Some things just don’t age well. A ham sandwich is great when it is fresh, but it does not age well. You come back five days later, and it is something altogether different. Fashion denim does not age well. Bell bottoms may have looked really good in 1974, but they don’t look so good now, at least not the way they did in 1974. Sometimes people don’t age well. About three years ago, people started telling me how good I looked. At first, I didn’t notice it, then I was flattered, and then shortly after that I thought, “Why is everyone telling me I look good?” It occurred to me that people were telling me I looked good because they weren’t expecting that. No genuinely young person is flattered when someone tells them they look young. You’ve got to be old to be flattered by that. So, when someone says, “You are looking good,” the implication is “for your age.” I don’t want to look good for my age; I just want to look good. So, some things do not age well.

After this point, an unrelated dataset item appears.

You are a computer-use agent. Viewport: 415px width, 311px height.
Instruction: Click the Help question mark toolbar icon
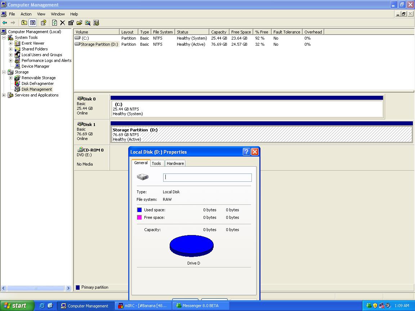click(44, 23)
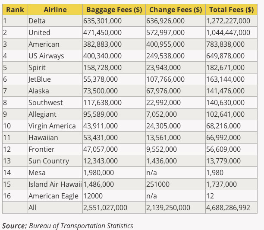Click the US Airways airline cell

pyautogui.click(x=46, y=56)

When you look at Psalm 21 gratitude is just faith that has aged well. Psalm 21:1 says, “The king shall joy in thy strength, O LORD, and in thy salvation how greatly shall he rejoice!” Verse 13 says, “Be thou exalted, LORD, in thine own strength: so will we sing and praise thy power.” Psalm 20 and 21 go together. In Psalm 20 you have a cry in the day of trouble and in Psalm 21 you have one who is singing and praising God for the power He has shown. Praise is just prayer that has aged well, or you might say gratitude is faith that has aged well.

Psalm 20:1 says, “The LORD hear thee in the day of trouble; the name of the God of Jacob defend thee.” Psalm 20:7 says, “Some trust in chariots, and some in horses: but we will remember the name of the LORD our God.” A chariot was the most powerful weapon known at that time. You may be a chariot or a horse, but you are not God. We ought to be praising God. Why? It is because the one you praise is the one you trust. If you say, “I am thankful that I am such a virtuous person that I am going to Heaven,” you are not really thanking anyone other than yourself. You are not going to Heaven unless the only person you can attribute that assurance to is God, His work and not yours.

Sometimes we trust God for salvation, but we trust ourselves for everything that we have to do today. In Psalm 21 the psalmist recognized the ownership of God. He mentions “thy strength,” “thy salvation,” and what God gave. Verse 4 says, “He asked life…thou gavest it him.” Verse 5 says, “His glory is great in thy salvation: honour and majesty hast thou laid upon him.” The king realized that God is the one to be praised because He is the one to be trusted. The one you praise is the one you trust. Often, we trust and ask God for something we need, and when God answers, we rationalize away what He has done and think, “That probably would have happened anyway” or “Look how good I am.” So, the one you praise is the one you trust.

Realize that you will have trouble, a reason to pray, again tomorrow. I noticed a couple of years ago that there is always another shoe to drop. If you are waiting until everything is just right, your kids are grown, your health is perfect, your finances are squared away, and your future is certain, that is never going to happen. There is always another shoe to drop. You may be a horse or a mighty chariot, but only the Lord is God. He is exalted when you ask and when you remember because gratitude is simply faith that has aged well.